Los índices indican que este flagelo aumento de un 20 a 40% respecto al 2015. ¿Culpables no inocentes de un sistema excluyente?

El derecho de una vivienda digna parece no ser respetada. Los debates en torno a esta cuestión parecen no tener fin. Sin embargo y mientras tanto la situación en la Ciudad de Buenos Aires empeora considerablemente.

Según un informe de diferentes organizaciones que trabajan en post de la erradica de éste flagelo, en lo que va del 2016 las personas en situación de calle aumentaron entre un 20 y 40% respecto solo al 2015.

Desde el Gobierno de la Ciudad indicaron que las llamadas gratuitas por denuncias de casos semejantes aumentaron incluso hasta un 50%.

Carlos es parte de una organización que trabaja con personas en situación de calle para relocalizarlos y ayudarlos a insertarse socialmente.

Un día a la semana recorre los barrios en donde las denuncias por personas en situación de calle son mayores.

Según Carlos, Caballito, Paternal, Flores, Agronomía y Chacarita son los más afectados.

El objetivo es acércales un plato de comida, algún abrigo o asesorarlos para relocalización.
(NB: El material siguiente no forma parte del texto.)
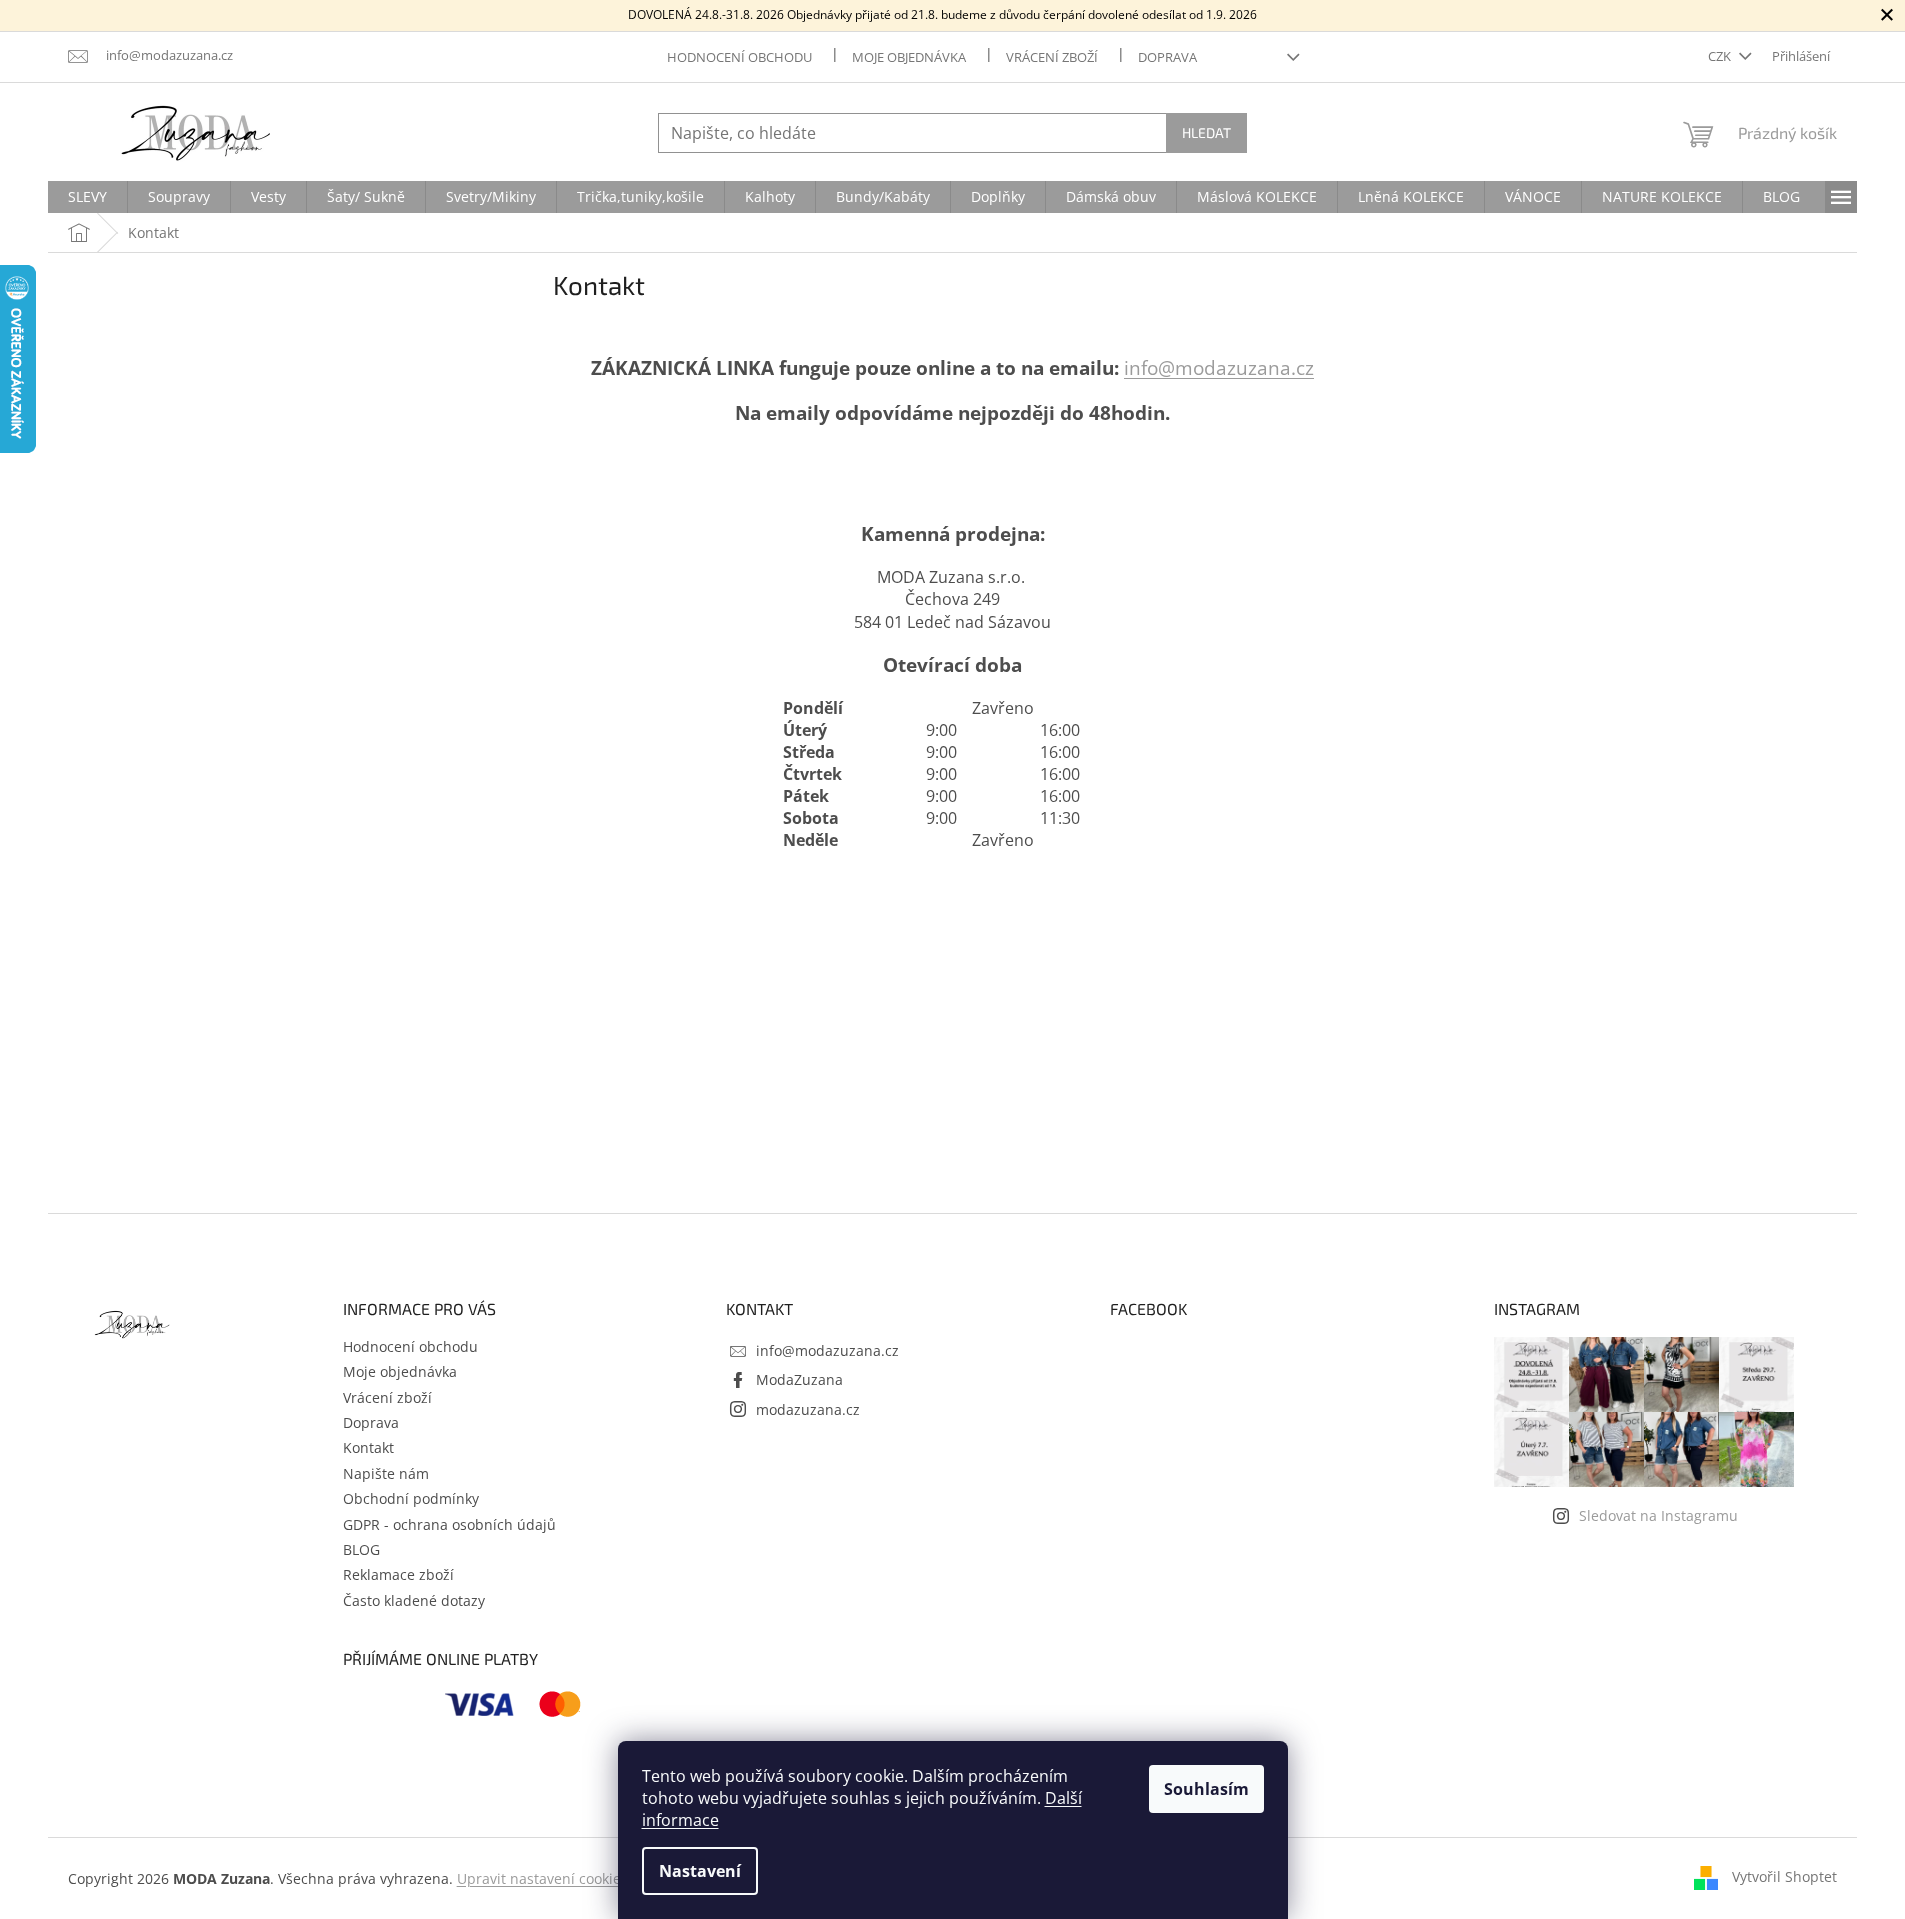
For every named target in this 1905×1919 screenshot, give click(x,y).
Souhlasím (1206, 1789)
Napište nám (386, 1473)
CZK (1721, 56)
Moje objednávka (909, 57)
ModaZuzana (799, 1379)
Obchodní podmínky (411, 1498)
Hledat (1206, 132)
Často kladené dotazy (414, 1600)
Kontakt (368, 1447)
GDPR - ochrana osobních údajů (449, 1524)
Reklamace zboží (398, 1574)
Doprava (1167, 57)
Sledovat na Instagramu (1658, 1515)
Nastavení (700, 1871)
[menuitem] (87, 197)
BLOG (361, 1549)
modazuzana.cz (808, 1409)
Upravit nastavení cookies (542, 1878)
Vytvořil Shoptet (1784, 1876)
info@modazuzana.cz (1219, 367)
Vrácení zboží (1052, 57)
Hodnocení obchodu (739, 57)
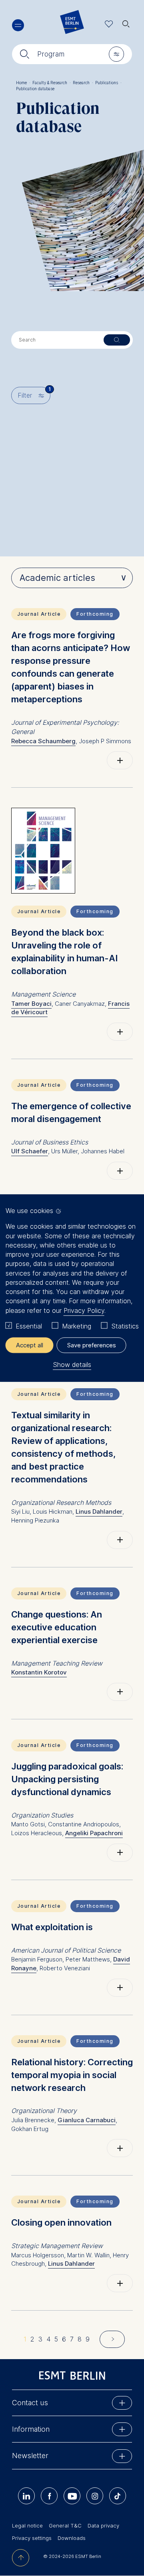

La mano amiga e indispensable en este tipo de personas cuya autoestima está destruida y la soledad es su más fiel compañero.

La experiencia de Carlos indica que las personas en situación de calle han aumentado.

“Hay nuevas personas y que no se trata de población que haya venido de otros barrios, son nuevos en la calle, uno se da cuenta por las costumbres, el vocabulario, la vestimenta, son personas que se quedaron sin laburo, les aumentó todo y no pudieron pagar más un alquiler o las desalojaron, y muchas son familias”, comentó.

La descripción se repite una y otra vez: “El viernes conocimos a un matrimonio con una nena de seis años que iban a pasar su primer día en la calle. Los desalojaron porque no pagaron el alquiler por segundo mes. La mujer lloraba y me decía que se sentía una mala madre, como si fuera culpa de ella”, relató por su parte Leandro Castro Vila, de la organización Caminantes de Buenos Aires, que trabaja principalmente en el barrio Congreso.

Según las personas que trabajan al igual que Carlos en esta organización desde marzo existe un incremento muy notorio. Son personas cuyos ingresos no le permitieron seguir sosteniendo sus niveles de vida.